▸ Task to complete: Reproduce every line of the items below, requests included, starting with the line that contains "Click the gold" and going on through the line that contains "point(813,93)". Shift each coordinate in the answers by -7.

▸ Data records:
________________________________________

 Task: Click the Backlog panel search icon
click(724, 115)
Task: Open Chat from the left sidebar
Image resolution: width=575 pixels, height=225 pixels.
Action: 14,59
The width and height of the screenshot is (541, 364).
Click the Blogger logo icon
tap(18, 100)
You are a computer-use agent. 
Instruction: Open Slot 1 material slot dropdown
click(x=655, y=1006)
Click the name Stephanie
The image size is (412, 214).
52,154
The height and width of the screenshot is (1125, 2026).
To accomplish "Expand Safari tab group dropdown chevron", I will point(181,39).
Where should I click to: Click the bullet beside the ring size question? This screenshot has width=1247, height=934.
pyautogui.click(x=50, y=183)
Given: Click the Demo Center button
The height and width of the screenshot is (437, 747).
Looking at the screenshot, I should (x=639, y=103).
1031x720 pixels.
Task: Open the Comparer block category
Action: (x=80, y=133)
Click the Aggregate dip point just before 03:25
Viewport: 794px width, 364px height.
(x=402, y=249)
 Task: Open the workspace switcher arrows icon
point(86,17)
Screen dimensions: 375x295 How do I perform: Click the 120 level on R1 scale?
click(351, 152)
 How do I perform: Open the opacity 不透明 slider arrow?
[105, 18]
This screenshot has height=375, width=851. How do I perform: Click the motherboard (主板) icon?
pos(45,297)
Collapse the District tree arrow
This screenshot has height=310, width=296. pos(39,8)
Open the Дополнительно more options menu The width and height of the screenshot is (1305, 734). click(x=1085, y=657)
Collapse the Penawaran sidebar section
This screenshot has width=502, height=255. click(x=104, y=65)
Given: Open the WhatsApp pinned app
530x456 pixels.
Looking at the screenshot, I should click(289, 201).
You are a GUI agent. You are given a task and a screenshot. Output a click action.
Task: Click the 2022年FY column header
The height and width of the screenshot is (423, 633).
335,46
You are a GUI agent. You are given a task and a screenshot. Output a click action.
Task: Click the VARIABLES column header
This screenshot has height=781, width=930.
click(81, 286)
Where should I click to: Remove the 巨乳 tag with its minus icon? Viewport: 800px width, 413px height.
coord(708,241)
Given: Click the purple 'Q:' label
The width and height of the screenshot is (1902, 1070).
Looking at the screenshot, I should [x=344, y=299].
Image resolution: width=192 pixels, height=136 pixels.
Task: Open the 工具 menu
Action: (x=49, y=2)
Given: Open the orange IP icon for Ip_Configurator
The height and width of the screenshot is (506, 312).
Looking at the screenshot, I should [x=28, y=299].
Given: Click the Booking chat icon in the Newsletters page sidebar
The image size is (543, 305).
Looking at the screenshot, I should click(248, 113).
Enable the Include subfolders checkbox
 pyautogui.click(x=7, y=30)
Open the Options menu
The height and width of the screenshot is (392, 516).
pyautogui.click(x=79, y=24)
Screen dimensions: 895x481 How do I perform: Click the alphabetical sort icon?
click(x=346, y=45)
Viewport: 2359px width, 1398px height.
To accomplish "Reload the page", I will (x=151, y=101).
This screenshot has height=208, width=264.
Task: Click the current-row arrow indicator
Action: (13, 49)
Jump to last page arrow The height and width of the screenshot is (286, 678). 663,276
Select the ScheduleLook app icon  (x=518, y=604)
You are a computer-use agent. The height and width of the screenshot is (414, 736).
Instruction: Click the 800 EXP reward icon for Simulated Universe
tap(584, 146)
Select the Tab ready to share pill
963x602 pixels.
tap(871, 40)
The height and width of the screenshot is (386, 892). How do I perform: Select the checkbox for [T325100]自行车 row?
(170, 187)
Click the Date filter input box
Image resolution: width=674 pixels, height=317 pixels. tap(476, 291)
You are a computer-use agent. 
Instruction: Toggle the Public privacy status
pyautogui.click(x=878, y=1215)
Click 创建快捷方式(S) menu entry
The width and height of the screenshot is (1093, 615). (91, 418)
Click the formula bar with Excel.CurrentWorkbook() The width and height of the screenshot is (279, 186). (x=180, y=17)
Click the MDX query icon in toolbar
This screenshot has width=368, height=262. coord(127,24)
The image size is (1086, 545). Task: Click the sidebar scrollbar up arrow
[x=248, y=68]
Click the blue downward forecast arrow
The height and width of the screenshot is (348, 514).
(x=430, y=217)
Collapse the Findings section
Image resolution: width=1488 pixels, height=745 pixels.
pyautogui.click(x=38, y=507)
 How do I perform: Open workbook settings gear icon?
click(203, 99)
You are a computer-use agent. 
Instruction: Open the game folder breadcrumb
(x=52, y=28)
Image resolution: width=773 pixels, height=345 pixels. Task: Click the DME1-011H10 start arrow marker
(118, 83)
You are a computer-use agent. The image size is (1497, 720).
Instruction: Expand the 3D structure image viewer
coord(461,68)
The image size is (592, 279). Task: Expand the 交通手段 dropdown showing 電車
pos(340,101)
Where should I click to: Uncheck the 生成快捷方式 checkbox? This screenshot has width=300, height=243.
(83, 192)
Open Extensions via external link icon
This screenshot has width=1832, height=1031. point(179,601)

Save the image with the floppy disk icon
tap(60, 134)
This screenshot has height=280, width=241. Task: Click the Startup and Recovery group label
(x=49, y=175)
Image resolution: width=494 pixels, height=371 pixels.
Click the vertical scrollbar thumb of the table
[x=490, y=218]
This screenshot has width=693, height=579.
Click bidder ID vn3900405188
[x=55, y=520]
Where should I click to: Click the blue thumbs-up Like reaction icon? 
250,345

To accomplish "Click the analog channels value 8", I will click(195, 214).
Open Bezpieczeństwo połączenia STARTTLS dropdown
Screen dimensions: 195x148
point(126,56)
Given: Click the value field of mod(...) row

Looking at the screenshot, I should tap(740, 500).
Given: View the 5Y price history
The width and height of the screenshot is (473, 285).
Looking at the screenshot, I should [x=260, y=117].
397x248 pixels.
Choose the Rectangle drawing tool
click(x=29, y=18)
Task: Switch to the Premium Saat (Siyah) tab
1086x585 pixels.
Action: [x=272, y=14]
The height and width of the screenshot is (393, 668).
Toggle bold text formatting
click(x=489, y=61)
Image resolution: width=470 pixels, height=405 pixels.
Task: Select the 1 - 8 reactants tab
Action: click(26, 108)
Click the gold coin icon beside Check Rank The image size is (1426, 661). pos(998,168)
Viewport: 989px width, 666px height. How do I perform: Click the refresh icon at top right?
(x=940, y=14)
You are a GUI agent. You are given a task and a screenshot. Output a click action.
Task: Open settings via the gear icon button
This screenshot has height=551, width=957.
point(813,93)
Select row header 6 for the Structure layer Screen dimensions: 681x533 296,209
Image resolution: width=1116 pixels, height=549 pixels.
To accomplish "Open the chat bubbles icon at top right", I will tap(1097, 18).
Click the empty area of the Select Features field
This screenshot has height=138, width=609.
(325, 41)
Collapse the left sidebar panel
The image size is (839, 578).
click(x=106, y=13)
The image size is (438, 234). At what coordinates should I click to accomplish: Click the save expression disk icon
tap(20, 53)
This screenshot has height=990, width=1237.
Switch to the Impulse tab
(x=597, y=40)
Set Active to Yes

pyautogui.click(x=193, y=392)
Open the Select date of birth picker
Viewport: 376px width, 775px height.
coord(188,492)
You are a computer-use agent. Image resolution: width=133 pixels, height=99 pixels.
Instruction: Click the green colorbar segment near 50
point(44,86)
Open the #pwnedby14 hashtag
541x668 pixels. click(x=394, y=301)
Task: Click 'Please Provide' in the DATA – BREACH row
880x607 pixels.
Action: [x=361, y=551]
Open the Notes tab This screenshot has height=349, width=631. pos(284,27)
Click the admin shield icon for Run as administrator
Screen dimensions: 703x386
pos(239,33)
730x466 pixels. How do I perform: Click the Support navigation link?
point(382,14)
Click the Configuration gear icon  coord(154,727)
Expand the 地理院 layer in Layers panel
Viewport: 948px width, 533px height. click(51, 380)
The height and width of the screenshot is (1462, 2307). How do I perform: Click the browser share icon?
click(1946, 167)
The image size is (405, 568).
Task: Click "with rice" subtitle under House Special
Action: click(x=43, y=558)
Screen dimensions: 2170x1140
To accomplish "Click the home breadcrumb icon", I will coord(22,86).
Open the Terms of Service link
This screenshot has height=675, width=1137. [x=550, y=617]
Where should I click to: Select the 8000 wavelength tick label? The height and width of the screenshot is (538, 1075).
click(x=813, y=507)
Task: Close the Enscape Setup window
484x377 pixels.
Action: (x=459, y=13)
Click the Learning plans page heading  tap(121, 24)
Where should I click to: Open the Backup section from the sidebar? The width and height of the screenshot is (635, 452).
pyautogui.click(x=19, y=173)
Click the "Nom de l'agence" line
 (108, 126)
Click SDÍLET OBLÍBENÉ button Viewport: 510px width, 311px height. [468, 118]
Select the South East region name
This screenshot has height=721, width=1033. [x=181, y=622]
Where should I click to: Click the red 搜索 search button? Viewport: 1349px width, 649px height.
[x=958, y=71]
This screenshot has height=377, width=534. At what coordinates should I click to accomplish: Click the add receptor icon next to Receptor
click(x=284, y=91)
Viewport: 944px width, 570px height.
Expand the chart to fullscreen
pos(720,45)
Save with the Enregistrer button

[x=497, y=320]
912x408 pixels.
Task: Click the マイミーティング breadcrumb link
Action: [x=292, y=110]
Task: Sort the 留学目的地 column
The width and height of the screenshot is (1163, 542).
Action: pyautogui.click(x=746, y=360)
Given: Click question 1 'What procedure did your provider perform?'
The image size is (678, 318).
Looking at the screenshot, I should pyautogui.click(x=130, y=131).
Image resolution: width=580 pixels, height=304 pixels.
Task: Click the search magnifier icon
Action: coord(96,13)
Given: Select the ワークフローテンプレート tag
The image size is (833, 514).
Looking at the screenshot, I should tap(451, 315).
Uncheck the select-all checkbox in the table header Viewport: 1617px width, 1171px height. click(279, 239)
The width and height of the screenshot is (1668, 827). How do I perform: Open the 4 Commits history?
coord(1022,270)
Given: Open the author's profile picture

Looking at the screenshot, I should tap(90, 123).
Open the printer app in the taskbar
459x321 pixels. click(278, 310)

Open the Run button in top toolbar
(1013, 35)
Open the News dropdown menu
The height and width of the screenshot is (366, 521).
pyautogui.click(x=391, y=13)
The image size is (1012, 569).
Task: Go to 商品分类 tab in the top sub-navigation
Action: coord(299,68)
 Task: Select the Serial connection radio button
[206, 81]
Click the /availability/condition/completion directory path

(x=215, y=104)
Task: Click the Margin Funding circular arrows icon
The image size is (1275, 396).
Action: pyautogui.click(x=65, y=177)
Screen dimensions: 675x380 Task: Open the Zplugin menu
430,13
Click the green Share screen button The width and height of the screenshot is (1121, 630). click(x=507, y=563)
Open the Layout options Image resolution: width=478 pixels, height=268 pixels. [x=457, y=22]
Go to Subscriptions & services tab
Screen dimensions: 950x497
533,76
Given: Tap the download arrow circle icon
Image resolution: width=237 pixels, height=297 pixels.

________________________________________

▸ Correct output:
Click the gold coin icon beside Check Rank The image size is (1426, 661). pos(991,161)
Viewport: 989px width, 666px height. How do I perform: Click the refresh icon at top right?
(x=933, y=7)
You are a GUI agent. You are given a task and a screenshot. Output a click action.
Task: Open settings via the gear icon button
This screenshot has height=551, width=957.
point(806,86)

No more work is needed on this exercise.